1. Field of the Invention
The present invention relates to a lens actuator mainly used for a camera and a mobile phone. The present invention also relates to a lens unit using the lens actuator and a method for manufacturing the lens unit.
2. Background Art
In recent years, electronic equipment, such as a camera and a mobile phone having a lens actuator with an auto-focusing function, has been put into widespread use. In response to such a trend, there has been growing demand for a lens actuator that offers simple assembly work and reliable performance. Here will be described a conventional lens actuator with reference to FIG. 6 and FIG. 7. FIG. 6 is a section view of a conventional lens actuator. FIG. 7 is an exploded perspective view of the lens actuator.
The lens actuator has carrier 1, cover 2, case 3, upper spring 4, lower spring 5, coil 6, yoke 7, a plurality of magnets 8, and spacer 10. Upper spring 4 and lower spring 5 are made of metallic thin plates. Carrier 1, cover 2, and case 3 are made of insulating resin. Carrier 1, which is formed into substantially a cylindrical shape, is situated between case 3 and cover 2 placed over the upper surface of case 3 so as to be movable in the vertical direction.

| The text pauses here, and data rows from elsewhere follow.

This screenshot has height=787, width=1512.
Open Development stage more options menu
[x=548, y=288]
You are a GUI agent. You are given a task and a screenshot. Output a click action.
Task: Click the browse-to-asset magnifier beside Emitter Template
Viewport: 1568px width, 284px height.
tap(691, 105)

Upper spring 4 is disposed between the lower surface of cover 2 and the upper surface of carrier 1 in a slightly compressed condition. Lower spring 5 is disposed between the lower surface of carrier 1 and the inner bottom surface of case 3 in a slightly compressed condition. Upper spring 4 and lower spring 5 make a resilient contact with the upper surface and the lower surface, respectively, of carrier 1, thereby carrier 1 is held in a predetermined position.
Coil 6 is formed of a copper wire wound roundly. Coil 6 is fixed to flange 1A disposed at a lower section around the outer periphery of carrier 1. Yoke 7, which is made of iron or the like, is formed substantially in a cylindrical shape and has substantially a U-shape in section. Yoke 7 is disposed opposite to the outer periphery of carrier 1 so as to cover coil 6. The plurality of magnets 8, each of which has substantially an arc-shape, is attached on the inside wall of yoke 7.
The structure above forms a magnetic path from magnets 8 through yoke 7 and coil 6. Between the outer periphery of carrier 1 and yoke 7 and between coil 6 and magnets 8, predetermined clearances are formed for the movement of carrier 1 and coil 6 in the vertical direction.
Coil 6 has slack at its both ends for the vertical movement. Coil 6 is connected by soldering to electrodes 9, each of which is made of copper alloy or the like. The lower end of each of electrodes 9 downwardly protrudes from the bottom of case 3. Insulating resin-made spacer 10 is disposed above lower spring 5. The lens actuator is thus completed.
In the hollow section of carrier 1, screw-threaded groove 1B is formed so that the outer periphery of a lens barrel (not shown) is screwed therein, that is, the lens is fixed in carrier 1. The lens unit is thus structured. When the lens unit is mounted on electronic equipment, such as a camera and a mobile phone, electrodes 9 are connected to an electronic circuit (not shown) of the equipment via a lead wire, a connector or the like (not shown).
When a user operates a predetermined push button (not shown) of the equipment structured above, the electronic circuit of the equipment applies voltage to electrodes 9, thereby coil 6 carries electric current. Magnets 8 and yoke 7 form a magnetic field in the horizontal direction around coil 6. When electric current is flown into coil 6, coil 6 undergoes force perpendicular to the direction of the magnetic field, i.e., the force in the vertical direction. The force moves carrier 1 with coil 6 upward or downward, so that the focus of the lens mounted in carrier 1 is adjusted, i.e., the auto-focusing function is thus attained.
Upon the interruption of the current flow to coil 6, resilient force of upper spring 4 and lower spring 5 moves carrier 1 down to a predetermined position.
That is, upper spring 4 and lower spring 5 push the upper surface and the lower surface of carrier 1, respectively, so as to keep the lens barrel mounted in carrier 1 at a predetermined position. The application of voltage to coil 6 mounted on carrier 1 allows carrier 1 to move in the vertical direction. The auto-focusing function is thus attained.
As is described above, the lens actuator has the predetermined clearances between carrier 1 and yoke 7 and between coil 6 and magnets 8 so that carrier 1 is movable in the vertical direction. In the process of screwing the lens-equipped lens barrel into groove 1B, the screwing force inconveniently rotates carrier 1 due to the clearances and therefore the lens barrel is hard to be properly mounted therein. Therefore, the lens barrel has to be slowly screwed in groove 1B while carrier 1 is prevented from rotating by a wire-like tool. The manufacturing process needs extra time and effort.